Who better than Ralph Nader to give electoral advice that ends up making progressives victorious?
Nader told POLITICO on Wednesday that he is working on bringing together about half a dozen presidential candidates who could “dramatically expand a robust discussion within the Democratic Party and among progressive voters across the country.” Each would focus on a specific issue where the far left says Obama hasn’t done enough, including the environment, labor and health care.
Nader, who has run for president five times as an independent or third party candidate — including his 2000 run on the Green ticket, which some Democrats say cost Al Gore the election — said that for next year, he believes an ideologically based, multi-candidate primary challenge would be the best way to pull Obama to the left ahead of the second term he believes Republicans will not be able to stop.

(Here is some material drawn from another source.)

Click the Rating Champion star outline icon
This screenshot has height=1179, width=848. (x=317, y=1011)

In an op-ed published Wednesday morning by Bloomberg News, Nader laid out the argument that Obama will be re-elected due to weakness and confusion in the Republican field and because he’s kowtowed to corporations and others who can help him win a second term. “Obama is averse to conflict with corporate power and disarmingly expedient in compromising with Republicans, leaving the latter to argue largely among themselves,” he wrote.
Obama is “really in a very, very powerful position” to win re-election, Nader told POLITICO, and the slate of candidates wouldn’t be meant to give Obama a serious challenge for the Democratic nomination, but instead to “structurally pull him in the opposite direction” than he’s taken since his 2008 campaign.

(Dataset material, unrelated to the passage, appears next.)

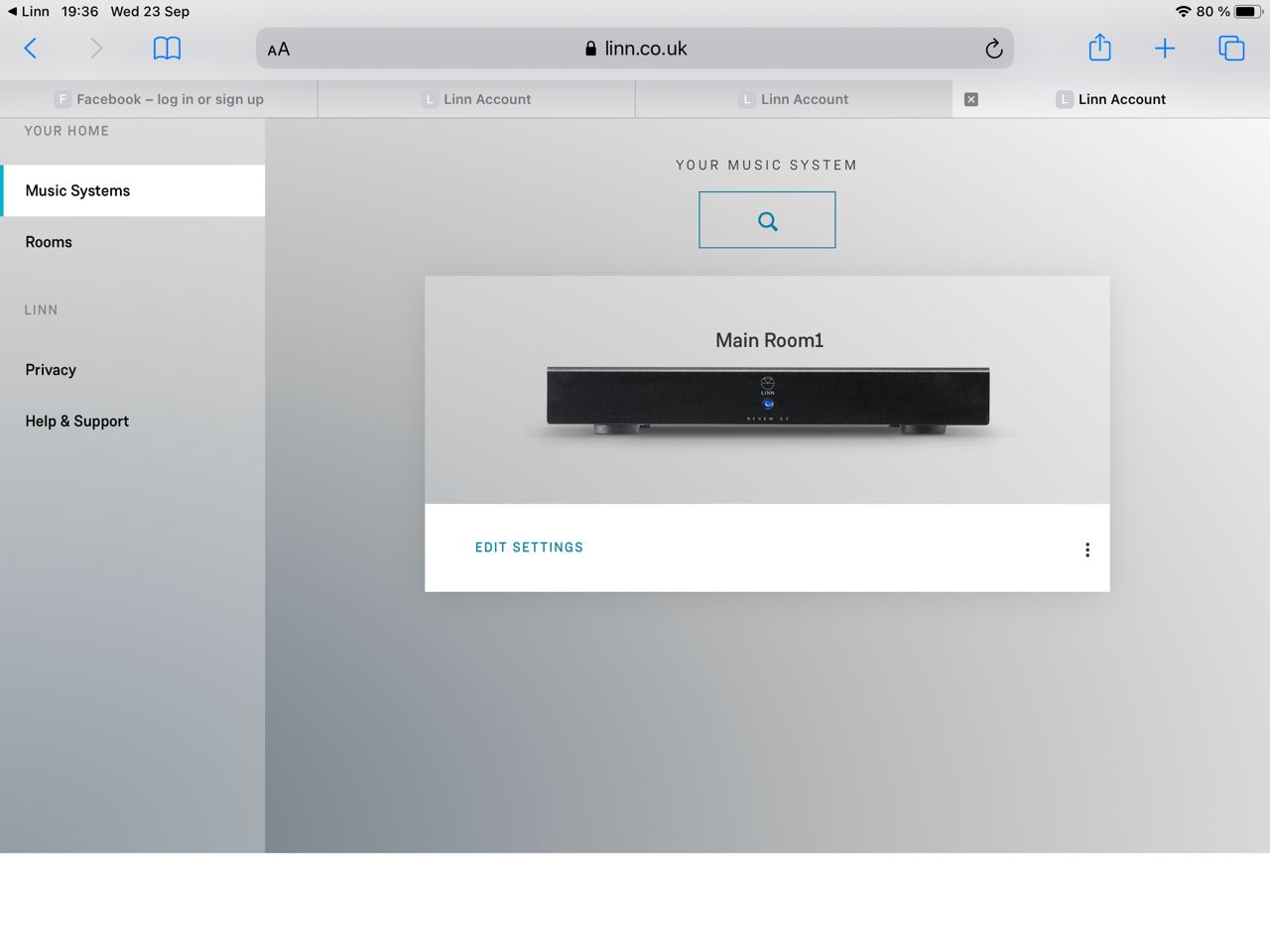Close the active Linn Account tab
The height and width of the screenshot is (952, 1270).
click(971, 99)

If there was a group of people from the president’s own party geared up to debate him in Iowa and New Hampshire, “it is harder for him to say no,” Nader said. “His strategists can say, ‘Don’t fight it, Barack; use it, revel in it; you’re good on your feet.’ ” (link original)
Yes, Democrats, that’s what Obama needs: primary challengers next year who pull him farther to the left ahead of the general election. After all, why should Republicans enjoy a monopoly on fractiousness “robust discussion”?